Note: Check back at 9am for breaking news from the start of Crane's Money Fund Symposium, which begins Wednesday at 1pm in Baltimore (and runs through Friday). We'll be releasing an "embargoed" news story then and we'll cover the keynote speech by ICI's Paul Stevens in tomorrow's News.... In today's News, law-firm Dechert LLP published a new "OnPoint legal update entitled, "SEC Proposes Sweeping Amendments to Rules Governing Money Market Funds." It says, "The U.S. Securities and Exchange Commission (SEC or Commission) on June 5, 2013 proposed for public comment sweeping amendments to Rule 2a-7 under the Investment Company Act of 1940 and other rules relating to money market funds (money funds). The Proposal included two key alternatives -- (i) requiring "institutional" prime money funds to operate with a floating net asset value (NAV), rounded to the fourth decimal place (e.g., $1.0000) (Alternative 1) or (ii) requiring money funds (other than government money funds) to impose a 2% liquidity fee during times of stress and allowing them temporarily to suspend redemptions using "redemption gates" during such times (Alternative 2). At the meeting approving the Proposal for public comment, several Commissioners raised the possibility of combining the two Alternatives into a single proposal and the SEC asked for public comment on that approach in the Proposal."
Dechert explains, "In addition to the Alternatives, the SEC recommended reforms that would be adopted under either Alternative, including more stringent disclosure, diversification and stress testing requirements. The SEC also recommended amendments to Form PF to require investment advisers to private liquidity funds, which generally operate in a manner similar to registered money funds, to disclose the funds' portfolio holdings and certain other information. Finally, the SEC proposed a number of amendments to clarify certain provisions of Rule 2a-7."
They add, "The Proposal begins a new phase in the ongoing debate over the regulation of money funds that has loomed over the investment management industry since the 2008 financial crisis. This DechertOnPoint provides background on the events leading up to the Proposal and discusses each of the proposed reforms in the Proposal.... The SEC is proposing a compliance period of two years for Alternative 1, one year for Alternative 2 and nine months for the other proposed amendments that are not specifically related to either Alternative."
The Dechert piece says in Conclusion, "Overall, the Proposal sets forth sweeping potential changes to money fund regulation.

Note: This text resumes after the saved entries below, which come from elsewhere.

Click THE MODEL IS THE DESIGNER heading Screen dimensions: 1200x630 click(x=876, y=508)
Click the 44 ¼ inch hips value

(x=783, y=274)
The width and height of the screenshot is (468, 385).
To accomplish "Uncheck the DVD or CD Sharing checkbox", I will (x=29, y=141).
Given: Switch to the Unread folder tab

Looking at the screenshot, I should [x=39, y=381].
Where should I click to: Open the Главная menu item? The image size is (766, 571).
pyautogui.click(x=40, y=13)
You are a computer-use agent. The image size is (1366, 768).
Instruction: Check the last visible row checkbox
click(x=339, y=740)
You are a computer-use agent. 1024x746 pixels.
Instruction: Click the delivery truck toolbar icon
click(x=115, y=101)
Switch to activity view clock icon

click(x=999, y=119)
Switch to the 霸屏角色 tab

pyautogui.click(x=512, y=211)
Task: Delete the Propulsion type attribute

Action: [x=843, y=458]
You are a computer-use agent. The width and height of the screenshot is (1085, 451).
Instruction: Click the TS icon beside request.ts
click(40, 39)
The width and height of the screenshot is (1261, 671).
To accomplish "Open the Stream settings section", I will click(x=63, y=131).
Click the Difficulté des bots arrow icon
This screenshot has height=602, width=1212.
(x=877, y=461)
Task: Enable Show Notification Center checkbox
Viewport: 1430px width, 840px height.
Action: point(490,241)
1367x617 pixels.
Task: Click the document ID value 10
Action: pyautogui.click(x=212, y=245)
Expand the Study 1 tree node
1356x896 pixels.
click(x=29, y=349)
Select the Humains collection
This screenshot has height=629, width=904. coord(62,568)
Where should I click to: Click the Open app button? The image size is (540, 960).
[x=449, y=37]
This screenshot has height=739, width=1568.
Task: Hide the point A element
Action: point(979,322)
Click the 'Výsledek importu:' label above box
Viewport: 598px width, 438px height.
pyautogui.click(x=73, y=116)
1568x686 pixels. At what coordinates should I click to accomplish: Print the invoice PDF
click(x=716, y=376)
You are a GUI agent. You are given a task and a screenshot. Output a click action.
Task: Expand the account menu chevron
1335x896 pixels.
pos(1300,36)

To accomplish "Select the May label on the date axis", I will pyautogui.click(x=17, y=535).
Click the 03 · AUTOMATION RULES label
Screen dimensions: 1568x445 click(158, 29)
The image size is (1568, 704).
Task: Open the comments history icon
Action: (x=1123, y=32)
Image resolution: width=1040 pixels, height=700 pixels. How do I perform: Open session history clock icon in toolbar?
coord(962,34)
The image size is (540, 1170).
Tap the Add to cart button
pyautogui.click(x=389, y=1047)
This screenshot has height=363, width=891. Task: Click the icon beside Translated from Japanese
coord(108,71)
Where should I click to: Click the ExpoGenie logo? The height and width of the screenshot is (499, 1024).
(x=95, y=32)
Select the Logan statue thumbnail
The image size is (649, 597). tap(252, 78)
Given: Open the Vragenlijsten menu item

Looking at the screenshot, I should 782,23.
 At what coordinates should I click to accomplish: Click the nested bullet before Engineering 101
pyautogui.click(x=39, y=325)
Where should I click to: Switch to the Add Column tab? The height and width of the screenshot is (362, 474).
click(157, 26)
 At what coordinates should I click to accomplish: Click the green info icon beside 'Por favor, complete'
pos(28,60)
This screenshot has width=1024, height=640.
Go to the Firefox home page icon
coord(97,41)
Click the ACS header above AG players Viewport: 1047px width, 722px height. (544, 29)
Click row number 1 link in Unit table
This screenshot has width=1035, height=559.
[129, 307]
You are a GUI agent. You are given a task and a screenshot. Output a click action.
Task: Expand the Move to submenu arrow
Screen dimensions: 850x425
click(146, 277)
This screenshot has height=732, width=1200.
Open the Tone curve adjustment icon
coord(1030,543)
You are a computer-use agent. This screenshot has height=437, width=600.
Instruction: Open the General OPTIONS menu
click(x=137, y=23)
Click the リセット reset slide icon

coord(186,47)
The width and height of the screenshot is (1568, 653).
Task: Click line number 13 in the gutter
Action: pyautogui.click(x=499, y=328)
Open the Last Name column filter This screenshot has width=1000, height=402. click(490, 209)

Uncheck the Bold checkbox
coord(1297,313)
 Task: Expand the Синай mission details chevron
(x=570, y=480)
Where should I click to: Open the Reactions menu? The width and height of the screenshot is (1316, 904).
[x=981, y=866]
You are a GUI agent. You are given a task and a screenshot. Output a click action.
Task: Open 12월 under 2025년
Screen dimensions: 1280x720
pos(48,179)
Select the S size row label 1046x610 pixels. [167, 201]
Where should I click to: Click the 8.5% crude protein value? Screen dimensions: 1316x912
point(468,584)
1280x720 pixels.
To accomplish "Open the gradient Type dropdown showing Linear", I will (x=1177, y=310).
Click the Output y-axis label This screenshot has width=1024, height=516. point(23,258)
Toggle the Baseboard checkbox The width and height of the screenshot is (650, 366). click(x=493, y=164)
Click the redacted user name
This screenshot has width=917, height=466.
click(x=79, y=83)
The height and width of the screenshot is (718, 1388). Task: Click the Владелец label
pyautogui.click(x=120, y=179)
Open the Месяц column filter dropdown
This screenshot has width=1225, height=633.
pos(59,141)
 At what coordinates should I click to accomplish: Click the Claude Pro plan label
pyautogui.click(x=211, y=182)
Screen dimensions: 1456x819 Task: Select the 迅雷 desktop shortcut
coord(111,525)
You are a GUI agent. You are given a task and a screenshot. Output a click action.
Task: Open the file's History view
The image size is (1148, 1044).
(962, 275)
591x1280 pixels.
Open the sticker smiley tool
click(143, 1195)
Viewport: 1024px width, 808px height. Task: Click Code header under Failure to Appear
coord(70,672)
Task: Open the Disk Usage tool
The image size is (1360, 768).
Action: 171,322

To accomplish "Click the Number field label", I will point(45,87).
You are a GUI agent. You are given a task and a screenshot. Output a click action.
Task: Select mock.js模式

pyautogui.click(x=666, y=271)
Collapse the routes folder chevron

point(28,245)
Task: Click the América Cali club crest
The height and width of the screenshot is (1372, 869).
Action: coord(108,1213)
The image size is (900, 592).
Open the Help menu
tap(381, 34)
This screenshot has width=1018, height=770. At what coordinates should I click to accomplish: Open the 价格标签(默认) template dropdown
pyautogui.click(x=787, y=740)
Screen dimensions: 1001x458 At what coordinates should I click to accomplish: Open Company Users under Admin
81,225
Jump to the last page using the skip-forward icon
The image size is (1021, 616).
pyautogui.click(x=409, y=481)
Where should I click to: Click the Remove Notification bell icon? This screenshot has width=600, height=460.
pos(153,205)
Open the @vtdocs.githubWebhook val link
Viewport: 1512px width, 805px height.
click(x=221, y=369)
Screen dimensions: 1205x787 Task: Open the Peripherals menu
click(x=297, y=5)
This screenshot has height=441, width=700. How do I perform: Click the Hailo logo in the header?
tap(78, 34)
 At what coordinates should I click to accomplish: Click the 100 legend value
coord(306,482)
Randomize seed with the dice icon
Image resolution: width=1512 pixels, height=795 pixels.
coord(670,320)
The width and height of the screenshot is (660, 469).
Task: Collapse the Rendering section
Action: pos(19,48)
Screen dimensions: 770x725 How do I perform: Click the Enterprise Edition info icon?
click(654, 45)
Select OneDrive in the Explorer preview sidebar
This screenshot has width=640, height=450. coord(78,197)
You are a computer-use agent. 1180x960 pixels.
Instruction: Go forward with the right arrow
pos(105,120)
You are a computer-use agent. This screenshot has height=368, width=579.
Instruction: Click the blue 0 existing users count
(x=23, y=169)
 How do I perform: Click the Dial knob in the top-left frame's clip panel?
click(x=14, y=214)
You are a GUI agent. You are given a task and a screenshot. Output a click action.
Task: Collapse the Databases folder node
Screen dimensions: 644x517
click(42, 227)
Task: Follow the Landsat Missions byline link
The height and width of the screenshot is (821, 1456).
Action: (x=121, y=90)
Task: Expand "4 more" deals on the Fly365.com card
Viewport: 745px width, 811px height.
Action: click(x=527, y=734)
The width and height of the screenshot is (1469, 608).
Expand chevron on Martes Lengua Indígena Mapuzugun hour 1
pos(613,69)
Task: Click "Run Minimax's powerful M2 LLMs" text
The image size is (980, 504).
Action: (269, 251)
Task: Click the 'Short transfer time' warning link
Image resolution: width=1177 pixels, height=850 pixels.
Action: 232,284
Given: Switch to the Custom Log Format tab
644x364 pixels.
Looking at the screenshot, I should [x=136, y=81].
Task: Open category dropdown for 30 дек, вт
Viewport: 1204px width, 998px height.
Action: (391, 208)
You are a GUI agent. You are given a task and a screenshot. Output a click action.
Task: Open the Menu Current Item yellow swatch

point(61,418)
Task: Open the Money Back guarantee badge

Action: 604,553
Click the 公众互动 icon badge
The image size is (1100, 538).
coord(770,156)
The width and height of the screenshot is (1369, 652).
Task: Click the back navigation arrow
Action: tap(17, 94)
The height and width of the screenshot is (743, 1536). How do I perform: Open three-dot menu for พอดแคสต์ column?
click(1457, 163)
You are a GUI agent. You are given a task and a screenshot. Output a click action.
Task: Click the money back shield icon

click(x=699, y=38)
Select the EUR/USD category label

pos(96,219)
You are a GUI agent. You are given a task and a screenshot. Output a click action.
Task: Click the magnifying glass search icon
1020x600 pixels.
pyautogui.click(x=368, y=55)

While representing a more balanced and tailored approach to reform than the approaches advocated in the Staff Proposals, FSOC Recommendations and PWG Report, the Proposal nevertheless would have a tremendous impact on the money fund industry and, potentially, on the markets in which money funds invest. Comments on the Proposal are due 90 days after its publication in the Federal Register."
Finally, note that Dechert's Jack Murphy will speak Friday at Money Fund Symposium. He joins Federated's John McGonigle and the SEC's Sarah ten Siethoff on a panel entitled, "Regulatory Roundtable: Pending and Potential.